Neonatal infection with herpes simplex virus (HSV) is not a nationally reportable disease; there have been few population-based measures of HSV-related infant mortality. We describe infant death rates due to neonatal HSV as compared with congenital syphilis (CS) and HIV, 2 reportable, perinatally transmitted diseases, in New York City from 1981 to 2013.
We identified neonatal HSV-, CS-, and HIV-related deaths using International Classification of Diseases (ICD) codes listed on certificates of death or stillbirth issued in New York City. Deaths were classified as HSV-related if certificates listed (1) any HSV ICD-9/ICD-10 codes for deaths ≤42 days of age, (2) any HSV ICD-9/ICD-10 codes and an ICD code for perinatal infection for deaths at 43 to 365 days of age, or (3) an ICD-10 code for congenital HSV. CS- and HIV-related deaths were those listing any ICD code for syphilis or HIV.
There were 34 deaths due to neonatal HSV (0.82 deaths per 100 000 live births), 38 from CS (0.92 per 100 000), and 262 from HIV (6.33 per 100 000).
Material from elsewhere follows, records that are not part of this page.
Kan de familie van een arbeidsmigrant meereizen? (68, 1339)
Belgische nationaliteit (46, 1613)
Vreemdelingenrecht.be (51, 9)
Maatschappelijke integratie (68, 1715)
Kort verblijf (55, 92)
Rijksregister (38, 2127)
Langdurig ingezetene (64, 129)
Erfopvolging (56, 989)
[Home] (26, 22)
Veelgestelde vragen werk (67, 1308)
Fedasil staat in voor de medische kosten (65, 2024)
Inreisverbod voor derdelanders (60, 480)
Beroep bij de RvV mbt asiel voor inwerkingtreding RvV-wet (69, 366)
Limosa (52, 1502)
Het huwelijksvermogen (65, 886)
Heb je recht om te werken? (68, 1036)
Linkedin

There were no CS-related deaths after 1996, and only 1 HIV-related infant death after 2004. The neonatal HSV-related death rate during the most recent decade (2004–2013) was significantly higher than in previous years.
The increasing neonatal HSV-related death rate may reflect increases in neonatal herpes incidence; an increasing number of pregnant women have never had HSV type 1 and are therefore at risk of acquiring infection during pregnancy and transmitting to their infant.